Depois da apresentação e de um banquete muito mixuruca, fomos com alguns críticos comer alguma coisa na estação de trem, à uma hora da manhã. Veio um negrão, perguntou se podia sentar ao meu lado e eu nem pensei em recusar, pois podiam achar que era racismo. Primeiro ele perguntou se queria beber alguma coisa, e logo depois me convidou para ir à casa dele. Zé Celso estava ao meu lado e eu falei que ele era meu marido e o safado disse mais que depressa: Traz ele também. O pessoal adorou a história e chegaram a mandar cartão pro Chico dizendo que eu estava arrebentando corações por lá.
No Festival Internacional de Nancy, em que participavam grupos de jovens do mundo todo, a coisa foi melhor. Nem o atraso dos cenários, que vinham de trem de Florença e chegaram em cima da hora, prejudicou. Também tinha tradução simultânea e Liana repetiu sua performance, dessa vez atacando os palavrões na língua de Edith Piaf, mas ninguém ficou escandalizado. E o espetáculo foi convidado para uma apresentação em Paris, no Teatro de Aubervilliers. Em Paris, tínhamos público garantido, principalmente entre os exilados, mas o teatro era imenso e era importante não deixar espaços vazios. Fernando Peixoto descobriu que havia uma favela portuguesa nos arredores da cidade luz. Vestindo um mantô muito bonito com gola de vison e um chapéu do tipo russo, fui com ele até
o tal bairro convidar os portugueses. A gente batia na porta, falava em português e eles só respondiam em francês. Depois de muito estresse, consegui explicar que éramos atores brasileiros e que queríamos convidá-los para o espetáculo. Chegou de noite, eles vieram em vários ônibus, com criança no colo, algazarra, uma festa. Morriam de rir quando falavam os palavrões, só. Não entenderam nada.
Na noite de nossa apresentação, Paris ferveu. Mas infelizmente não era diante do poder de fogo de O Rei da Vela. Era maio de 1968 e a revolução estudantil estava nas ruas tomadas por barricadas, incêndios, prisões, carros em chamas.
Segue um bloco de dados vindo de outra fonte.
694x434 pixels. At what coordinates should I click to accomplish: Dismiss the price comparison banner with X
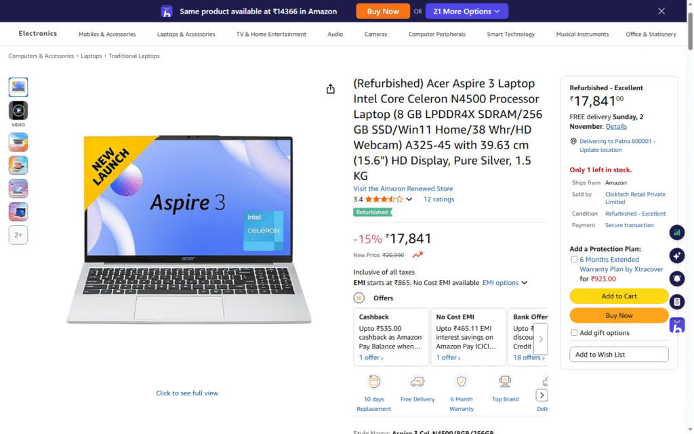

Estávamos no Quartier Latin, e quando voltamos para a cidade de metrô não conseguíamos mais entrar. Meus colegas iriam ficar mais um dia e eu, doida de saudades do meu marido, tinha passagem marcada para o dia seguinte. A dona do hotel me aconselhou a ir logo para o aeroporto, prevendo que a greve geral iria estourar, e não teria mais aviões nos
dias seguintes.
Como os carros não entravam mais lá, Renato Borghi e Abrahão Farc atravessaram a ponte do Quartier Latin comigo. Consegui um táxi, fui para o aeroporto, aluguei um banho e fiquei até a manhã seguinte, quando entrei no avião para voltar ao Brasil. Passei a noite no aeroporto, que estava vazio, dentro de um banheiro, tomando um banho quente. Voltei e esqueci todos os jornais com as críticas ruins.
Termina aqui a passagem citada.